- Exercise: Using the entries that follow, collect the lines where the word "will" appears.

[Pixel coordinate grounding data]
☆ ☆ ☆ ☆ ☆
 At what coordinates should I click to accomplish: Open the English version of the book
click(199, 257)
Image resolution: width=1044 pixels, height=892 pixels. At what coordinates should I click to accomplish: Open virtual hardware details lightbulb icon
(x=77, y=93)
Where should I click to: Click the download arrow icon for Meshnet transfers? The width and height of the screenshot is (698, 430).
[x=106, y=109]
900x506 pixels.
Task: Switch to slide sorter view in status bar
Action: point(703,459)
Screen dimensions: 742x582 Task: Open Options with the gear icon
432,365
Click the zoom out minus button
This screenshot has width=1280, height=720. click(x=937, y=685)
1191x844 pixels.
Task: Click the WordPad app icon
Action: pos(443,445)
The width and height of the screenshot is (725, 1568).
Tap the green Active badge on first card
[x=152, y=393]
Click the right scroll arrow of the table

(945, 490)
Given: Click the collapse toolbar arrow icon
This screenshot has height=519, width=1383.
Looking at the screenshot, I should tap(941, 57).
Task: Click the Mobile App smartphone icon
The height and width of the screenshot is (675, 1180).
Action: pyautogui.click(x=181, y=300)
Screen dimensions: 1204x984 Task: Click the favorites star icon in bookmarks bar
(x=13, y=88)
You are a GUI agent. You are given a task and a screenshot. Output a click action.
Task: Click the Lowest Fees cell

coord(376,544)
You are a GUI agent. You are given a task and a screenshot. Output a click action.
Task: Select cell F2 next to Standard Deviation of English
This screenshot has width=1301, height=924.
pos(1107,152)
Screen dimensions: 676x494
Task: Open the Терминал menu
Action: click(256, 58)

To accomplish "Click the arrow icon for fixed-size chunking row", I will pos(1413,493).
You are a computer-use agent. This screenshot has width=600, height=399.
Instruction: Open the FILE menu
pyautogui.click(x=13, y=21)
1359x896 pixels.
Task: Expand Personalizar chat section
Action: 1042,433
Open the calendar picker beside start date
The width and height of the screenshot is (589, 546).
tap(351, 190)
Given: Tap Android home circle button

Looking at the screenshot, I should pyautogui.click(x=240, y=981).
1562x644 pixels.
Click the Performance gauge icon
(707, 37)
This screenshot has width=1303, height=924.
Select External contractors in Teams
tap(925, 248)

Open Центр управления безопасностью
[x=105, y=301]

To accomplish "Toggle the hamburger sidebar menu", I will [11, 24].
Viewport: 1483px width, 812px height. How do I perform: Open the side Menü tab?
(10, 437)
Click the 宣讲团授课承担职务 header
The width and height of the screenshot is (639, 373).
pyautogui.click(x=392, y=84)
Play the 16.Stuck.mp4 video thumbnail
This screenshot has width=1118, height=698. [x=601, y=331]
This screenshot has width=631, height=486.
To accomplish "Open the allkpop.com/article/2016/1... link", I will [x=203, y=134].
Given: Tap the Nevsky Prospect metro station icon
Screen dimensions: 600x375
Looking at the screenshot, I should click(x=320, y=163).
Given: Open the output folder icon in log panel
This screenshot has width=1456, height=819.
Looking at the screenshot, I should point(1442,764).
☆ ☆ ☆ ☆ ☆
- Answer box:
To accomplish "Click the arrow icon for fixed-size chunking row", I will pos(1413,493).
To accomplish "Toggle the hamburger sidebar menu", I will [11, 24].
To accomplish "Open the allkpop.com/article/2016/1... link", I will [x=203, y=134].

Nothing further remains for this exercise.